The Indian pythons - Cyril and Tracey - were found dead at the home
of the exotic disco dancer in December.
Post-mortem examinations by a vet revealed that Cyril died from
septicaemia and Tracey from pneumonia.
Pictured: Tina Marie Jarvis, right, with Paula Talbot and friends
The vet said that further tests were being carried out to determine
the strain of the virus which hit the snakes.
The 19-year-old exotic dancer's mother, Mrs Jean Jarvis, of Oakley
Grove, Penn, Wolverhampton, said they could not understand why the
snakes died at the same time. "We are thinking about getting a second
opinion," she added.
One out, all out . . . Austin Rover workers at Longbridge
called off a wildcat strike in March, the day after walking out in
support of punk rocker, Darren Kelly (pictured below).
The
industrial action by the 180 workers cost the Birmingham plant 2
million after Mr Kelly, a trimfitter, was sacked for persistent
absenteeism.
Following a mass meeting the workers agreed to return to work.
But union officials stressed that the dispute was still not over.
They were putting Mr Kelly's case before national union officials.
Mr Kelly, who had a bright green "Mohican" style haircut, claimed
he had been victimised because of his appearance.
"Looking like this, I suppose I am more easily missed from the
production line," he said. But Austin Rover said Mr Kelly had been
absent from 51 shifts since April the previous year and was unable
to give, any explanation for 31 of them.
The dispute lost Austin Rover production of about 300 Rover 200
cars, worth more than 2 million at showroom prices.
Hopping mad over those red frogs: A wildlife group was hopping
mad in March after claiming that frogs at a Black Country park were
being turned red by council weedkiller.
The Urban Wildlife Group, said that paraquat sprayed by Sandwell
Council at the Sheepwash Urban Park, Great Bridge, had affected
the skin pigment of the frogs and turned them red.

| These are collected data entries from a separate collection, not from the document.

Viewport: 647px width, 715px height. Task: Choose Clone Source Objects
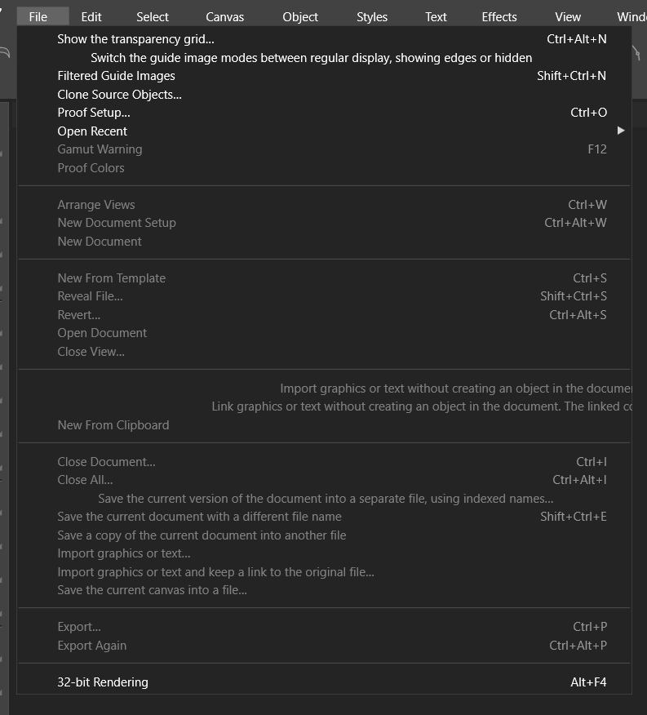tap(119, 94)
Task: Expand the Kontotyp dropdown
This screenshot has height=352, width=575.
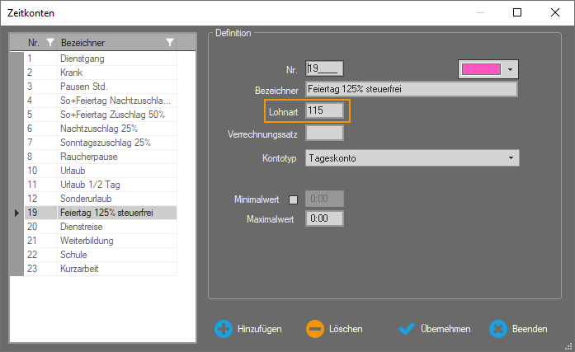Action: 511,157
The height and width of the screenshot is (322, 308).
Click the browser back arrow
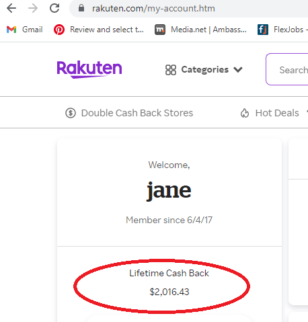pos(11,9)
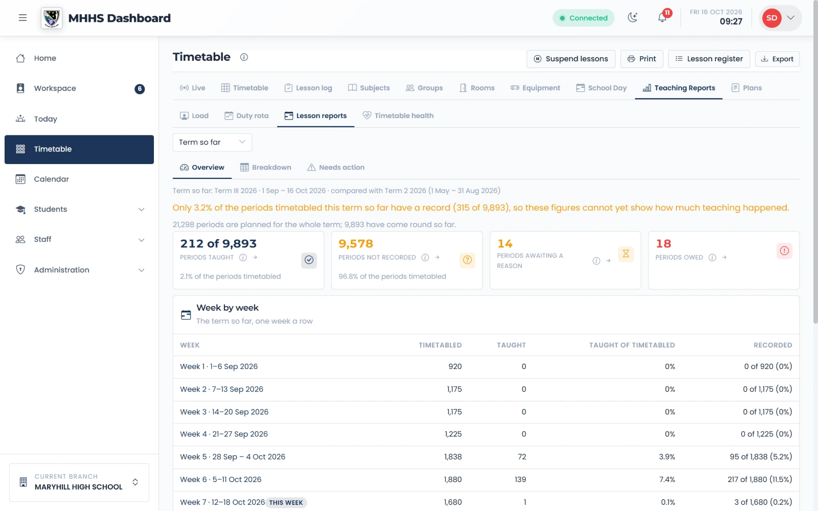Open the SD user account menu
The image size is (818, 511).
point(780,18)
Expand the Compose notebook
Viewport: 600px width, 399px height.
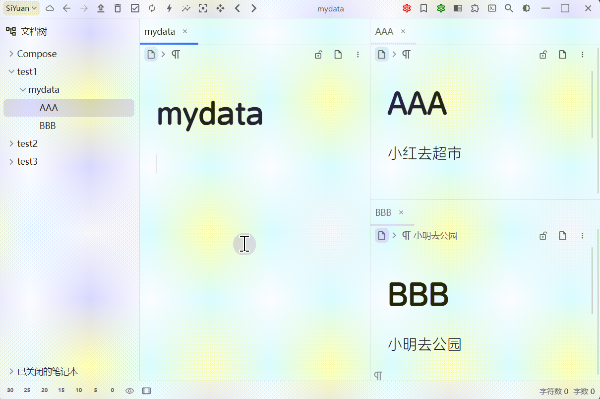point(11,54)
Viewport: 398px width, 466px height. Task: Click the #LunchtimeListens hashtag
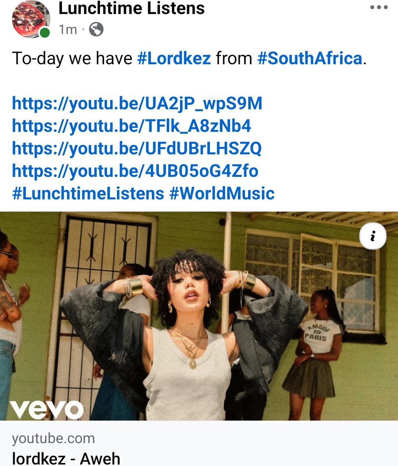(x=88, y=193)
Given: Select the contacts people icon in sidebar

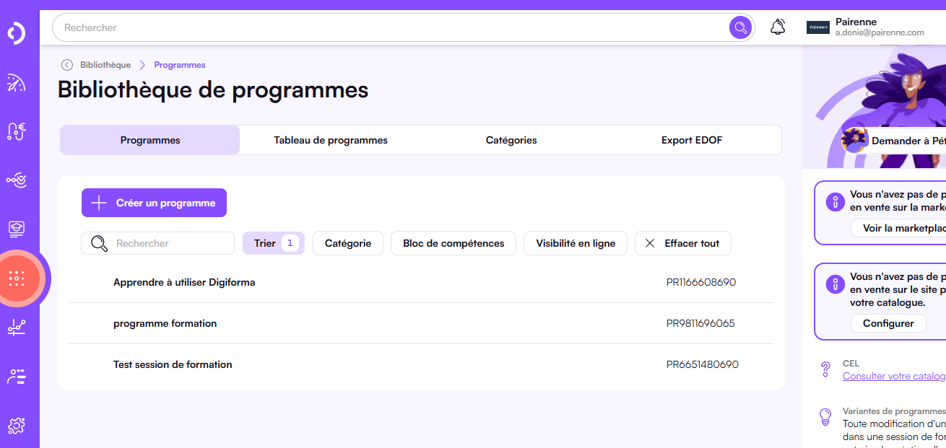Looking at the screenshot, I should click(x=16, y=376).
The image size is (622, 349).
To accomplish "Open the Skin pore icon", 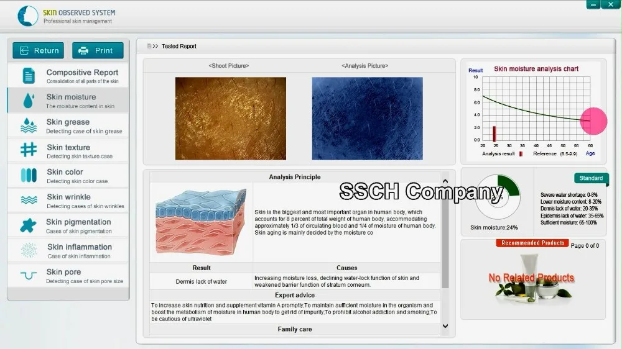I will (29, 275).
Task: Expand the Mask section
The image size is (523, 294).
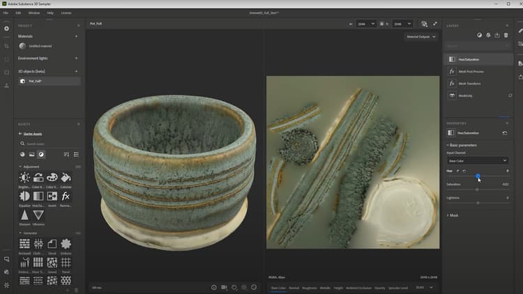Action: [x=454, y=215]
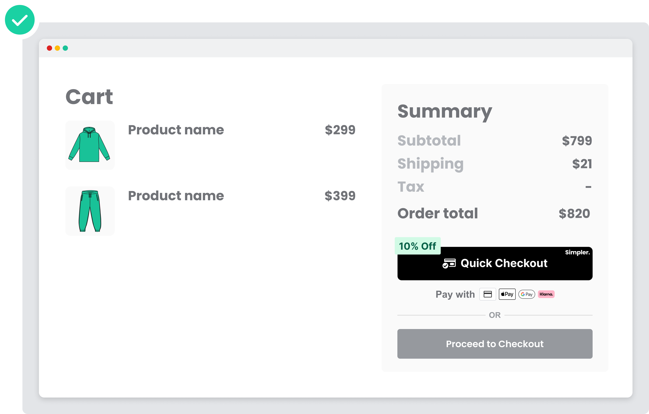This screenshot has width=649, height=414.
Task: Open the first Product name link
Action: [176, 130]
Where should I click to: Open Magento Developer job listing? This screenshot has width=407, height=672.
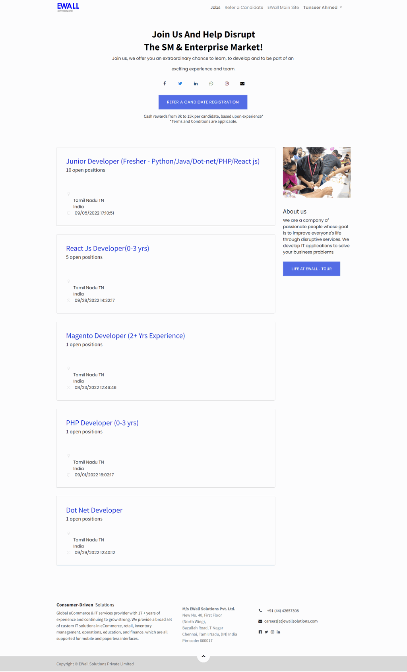click(125, 336)
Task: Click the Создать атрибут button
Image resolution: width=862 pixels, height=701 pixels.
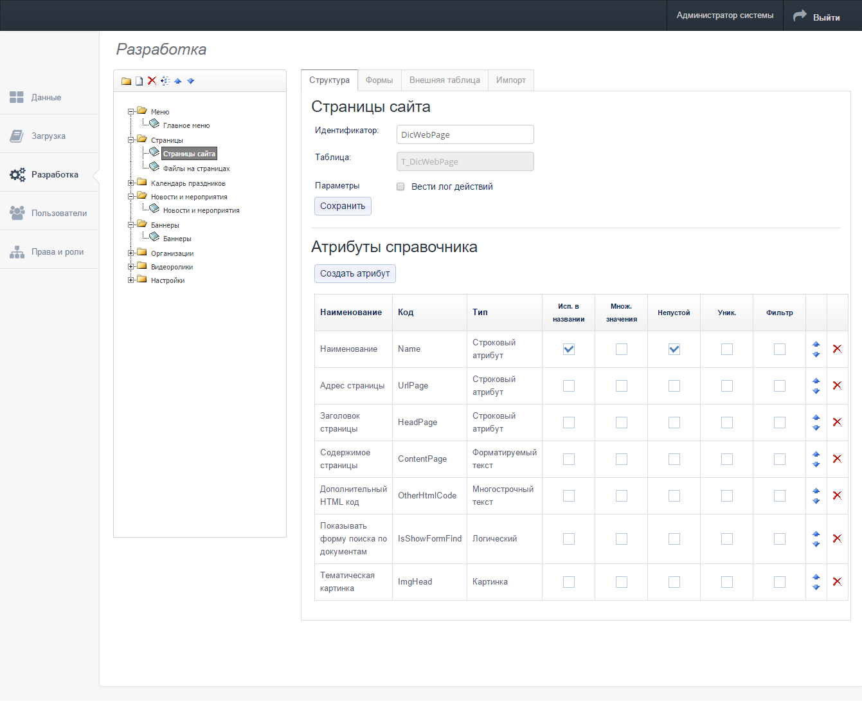Action: 355,273
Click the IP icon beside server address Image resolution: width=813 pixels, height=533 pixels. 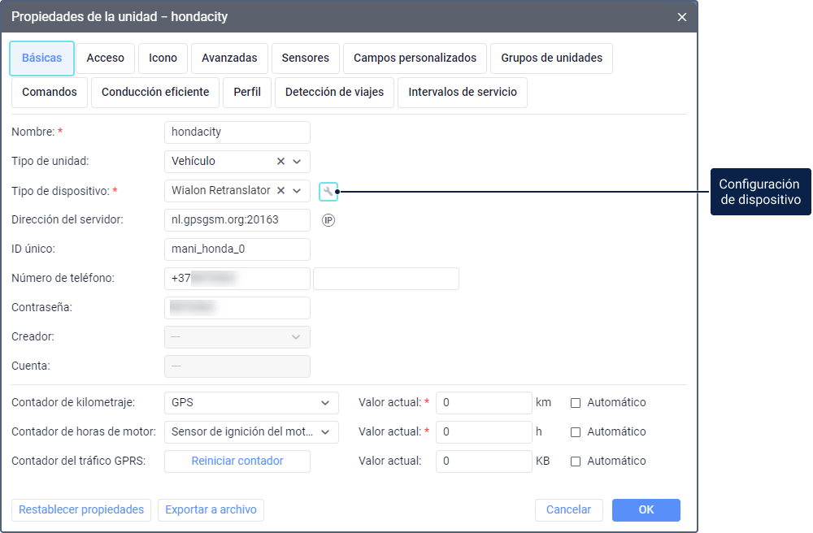328,220

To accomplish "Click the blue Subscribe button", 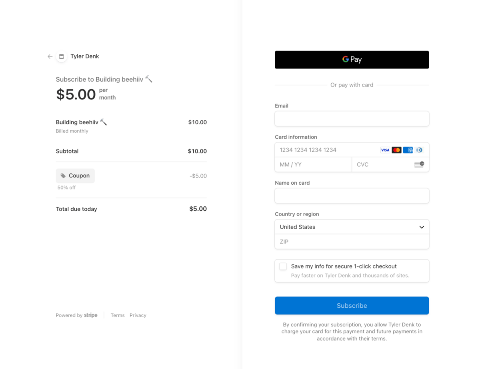I will point(352,306).
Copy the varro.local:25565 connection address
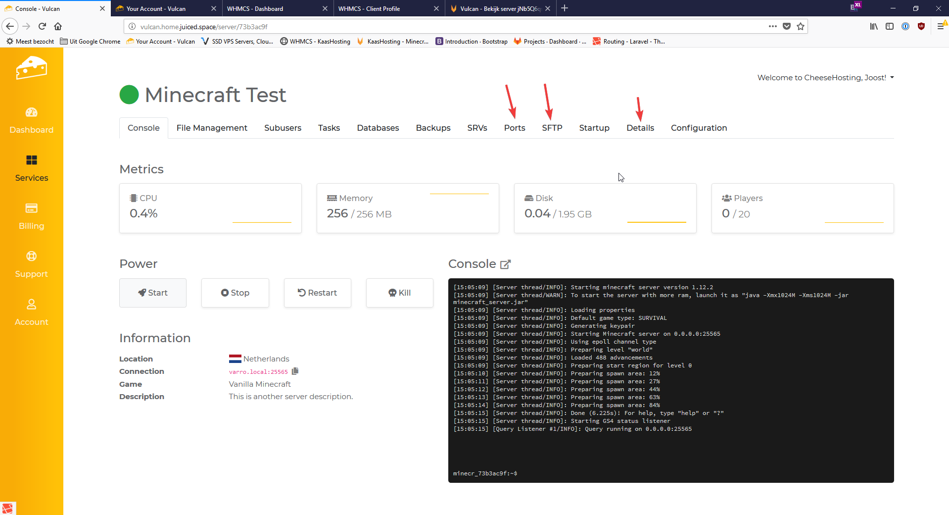The height and width of the screenshot is (515, 949). [295, 371]
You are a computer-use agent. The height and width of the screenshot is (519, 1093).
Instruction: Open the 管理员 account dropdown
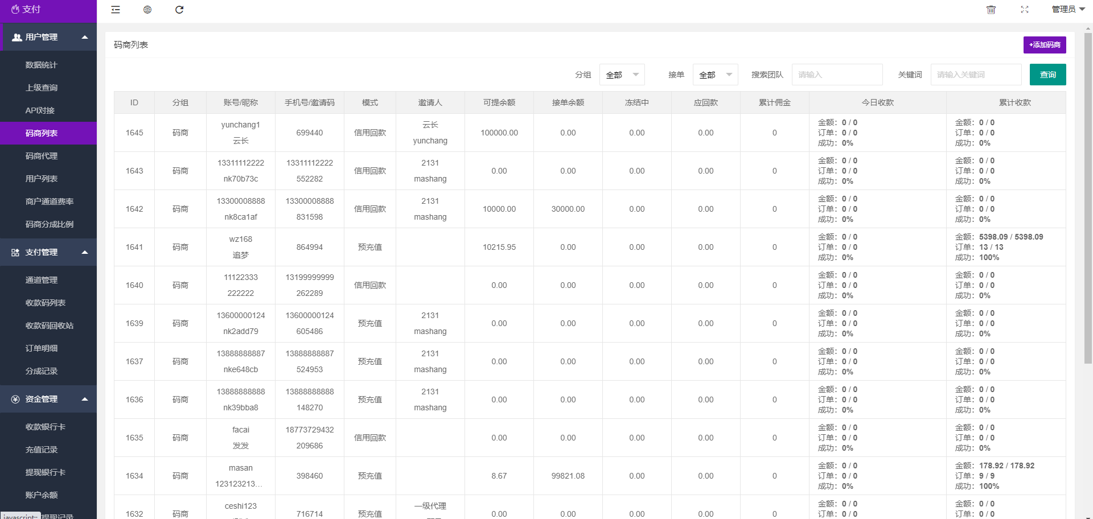(1068, 9)
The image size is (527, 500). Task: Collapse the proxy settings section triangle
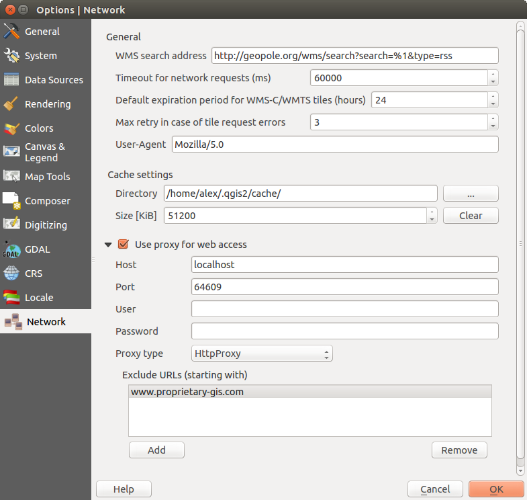coord(108,245)
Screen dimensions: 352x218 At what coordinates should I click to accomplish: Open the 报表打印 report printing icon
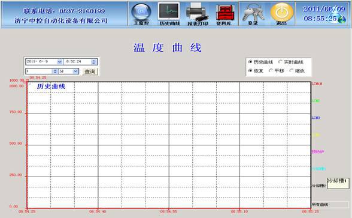pyautogui.click(x=198, y=14)
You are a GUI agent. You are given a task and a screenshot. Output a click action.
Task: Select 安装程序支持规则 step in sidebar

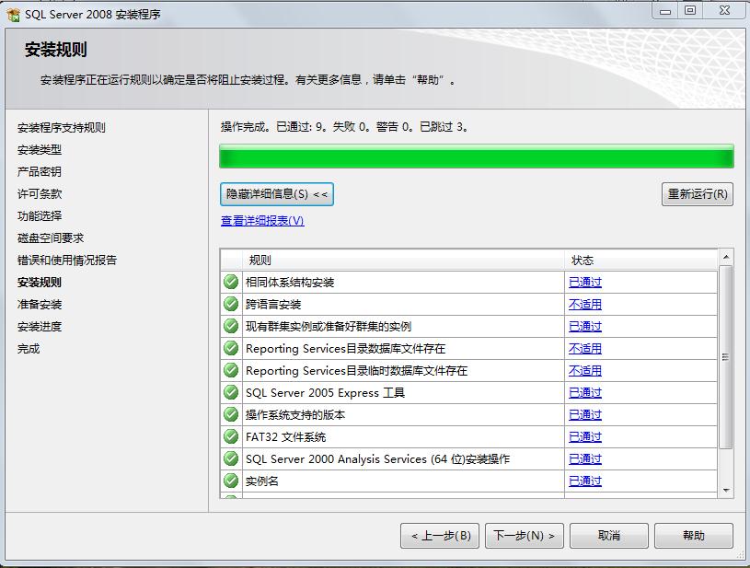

But the council said they did not think the deadly herbicide was
responsible for the change. Council chiefs pointed out that at the
time the weedkiller had been applied, the frogs would have been
hibernating anyway.
The site was a former tip and it was felt that things dumped there
over the years had changed the colour of the frogs.
The party's over . . . Late- night boozing sessions at a Walsall
allotments sparked off a call for "last orders" by angry council chiefs
in March.
Gardeners were staging wild revels at the Delves Green Road site
- and their antics were having a sobering effect on residents in
the vicinity.
They complained of noise, drunken brawls, and said gardeners were
relieving themselves on their once-proud plots. So council recreation
chiefs made it plain to the revellers that the partying was over.
Site agent, Bill Cooper, said the trouble was the work of a spirited
group of gardeners who were more interested in pale ale than parsnips.
"They go down there to get away from their wives," he said. "I
can't blame the people nearby for complaining."
And residents saidy all the boozing has not helped the gardeners
shed-building skills. They described the allotments as "shanty towns"
and council staff threatened to pull down the plot-holders' shacks.